Canadian collaboration including U of T astronomers wins Berkeley prize

The Canadian Hydrogen Intensity Mapping Experiment fast radio burst (CHIME/FRB) team will receive the American Astronomical Society’s (AAS) 2022 Lancelot M. Berkeley − New York Community Trust Prize for Meritorious Work in Astronomy.

The CHIME/FRB team is being honoured for its progress on fast radio bursts – brief and powerful flashes of radio waves with enigmatic origins – using observations from the CHIME radio telescope. The team is being recognized in particular for an article published in Nature that identified the first known fast radio burst within our own galaxy and tied this flash to its potential source, a known magnetar – a highly magnetized and dense remnant of a massive star.

Paul Scholz, a Dunlap-NSERC Fellow with the Faculty of Arts & Science’s Dunlap Institute for Astronomy & Astrophysics, was a lead author on the paper. In January, Scholz will accept the prize on behalf of the team, along with Victoria Kaspi, professor of astronomy at McGill University and CHIME/FRB principal investigator.

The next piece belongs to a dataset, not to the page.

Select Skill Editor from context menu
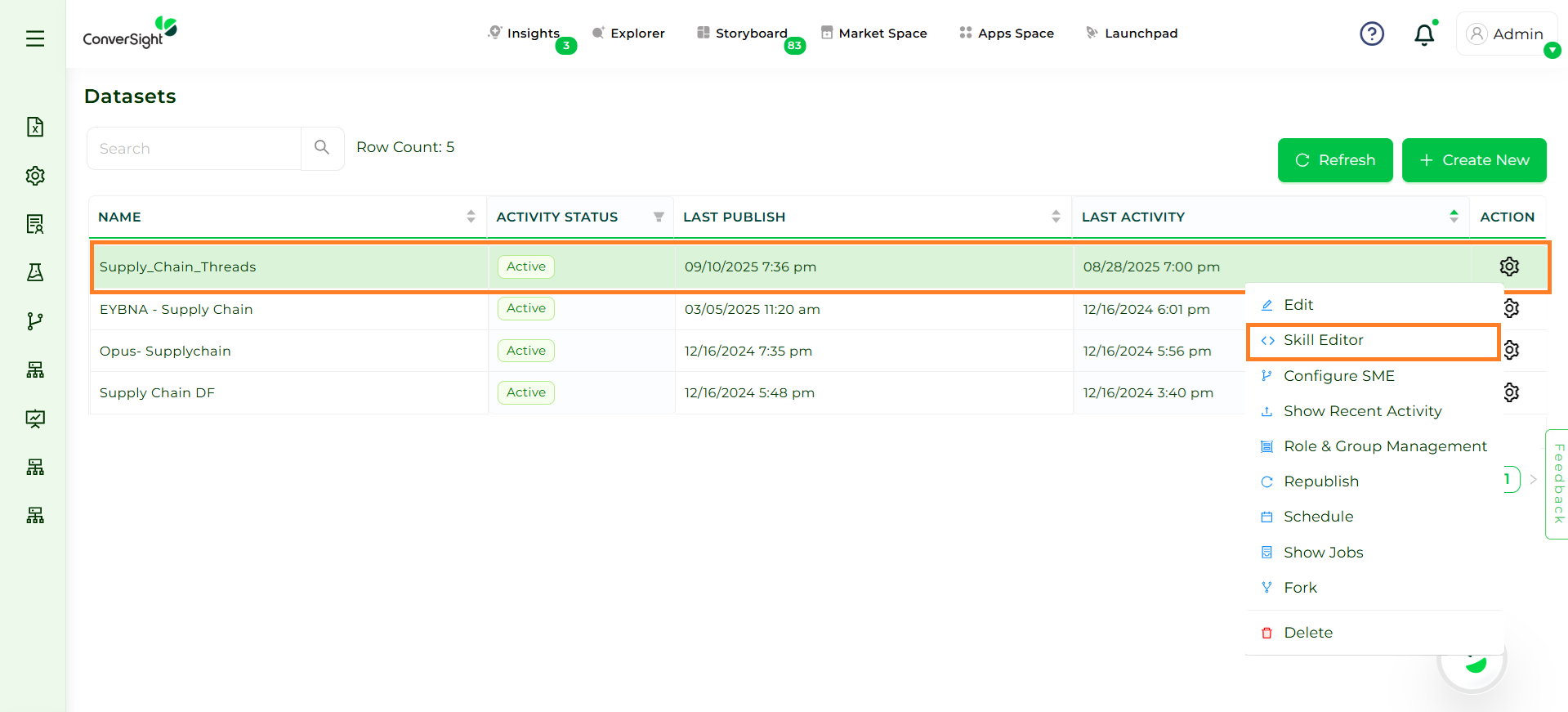 (x=1323, y=340)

“It’s an honour to be recognized for this work by the AAS,” Scholz says. “It's taken a large team years of work to get here, and I’m proud of what we've accomplished.”

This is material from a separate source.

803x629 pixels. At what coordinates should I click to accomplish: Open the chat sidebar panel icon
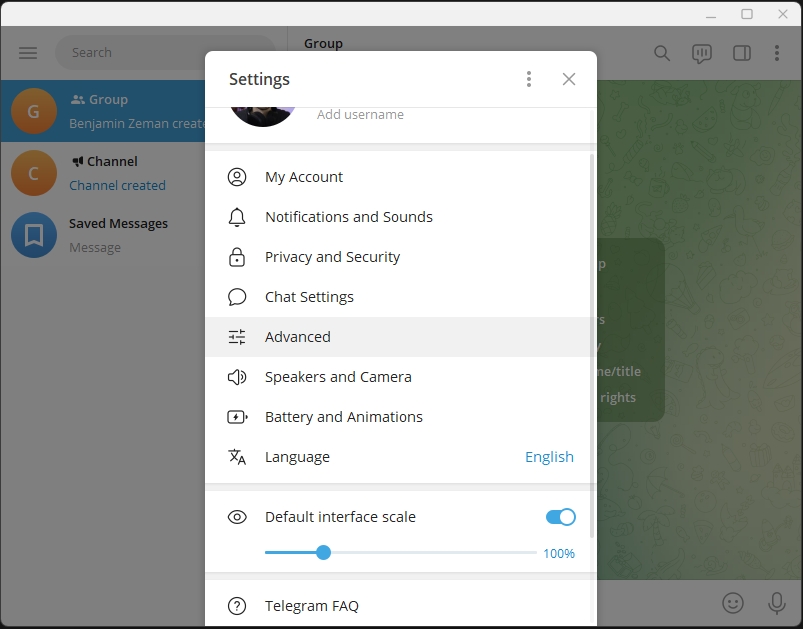coord(742,53)
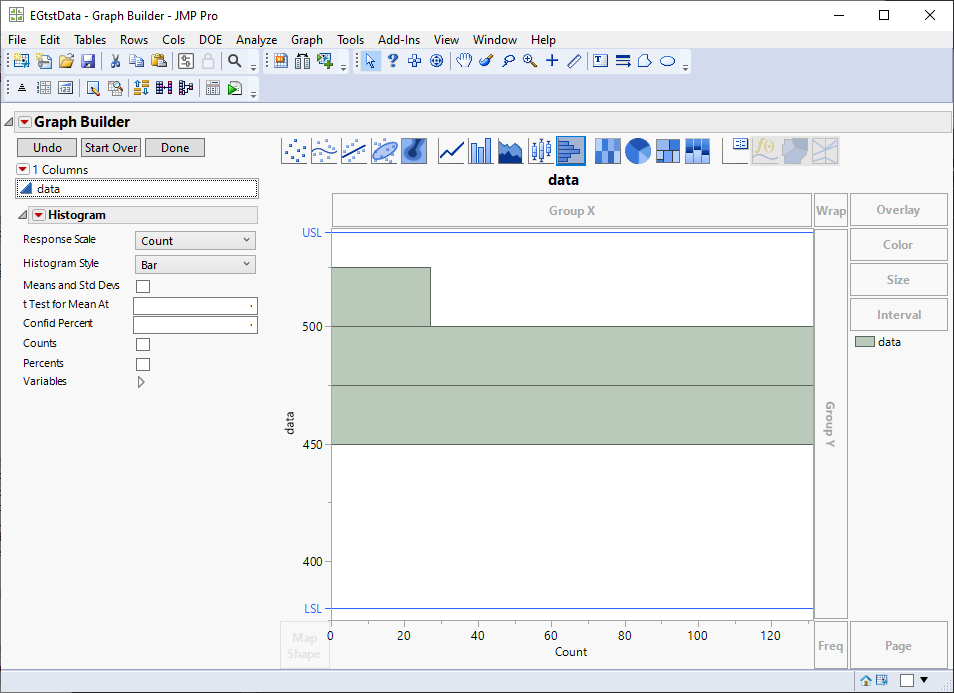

Co-led by the University of Toronto, the University of British Columbia, McGill University, the CHIME/FRB team is hosted by the National Research Council of Canada, with collaborating institutions across North America and contributions of dozens of scientists.

“CHIME was unconventional in so many ways,” says Ue-Li Pen, a professor in the Faculty of Arts & Science’s Canadian Institute for Theoretical Astrophysics and a member of the CHIME/FRB team. “Canada provided a unique opportunity for a new, bold idea which has now confirmed us as international leaders.”